*REQUIRED WORK:*
Please answer from the article on 3D printed polymer X-ray lenses: how long does it take to manufacture a single lens with the new method?

*EXCERPT PROVIDED:*
-- BEGIN --

Novel 3D printed polymer lenses for X-ray microscopes: highly efficient and low cost

07-Sep-2018 - Germany

Scientists at the Max Planck Institute for Intelligent Systems in Stuttgart invented a new and cost-effective method for making X-ray lenses with nanometer-sized features and excellent focusing capabilities. By using an advanced 3D printing technique, a single lens can be manufactured under a minute from polymeric materials with extremely favorable X-ray optical properties, hence the costs of prototyping and manufacturing are strongly reduced. High-throughput and high-yield manufacturing processes of such lenses are sought after world-wide, which is why the scientists have filed a patent for their invention.

Umut Sanli

Overview of the fabrication method. The micrographs are imaged by a scanning electron microscope.

Umut Sanli

3D nanoprinting of a new type of polymer X-ray optics.

-- END --

*MATERIAL:*
-- BEGIN --

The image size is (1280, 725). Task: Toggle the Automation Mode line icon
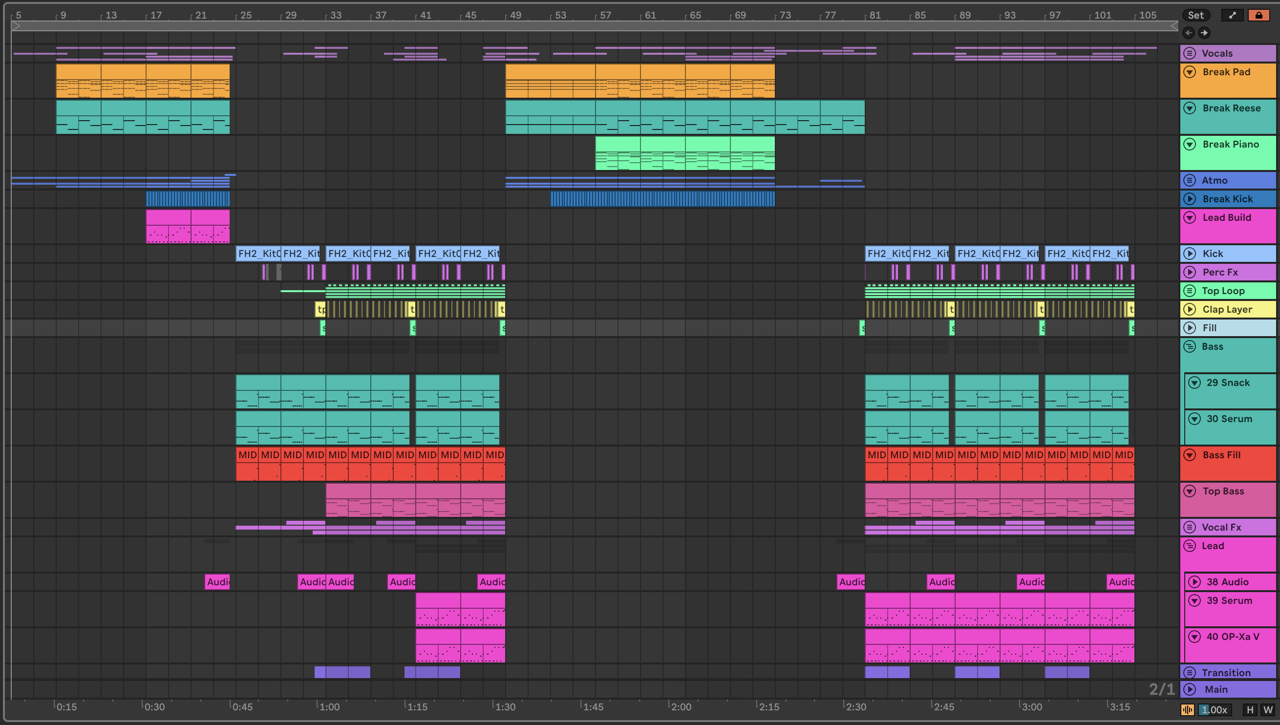coord(1232,15)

-- END --

*EXERCISE RESPONSE:*
A single lens can be manufactured in under a minute.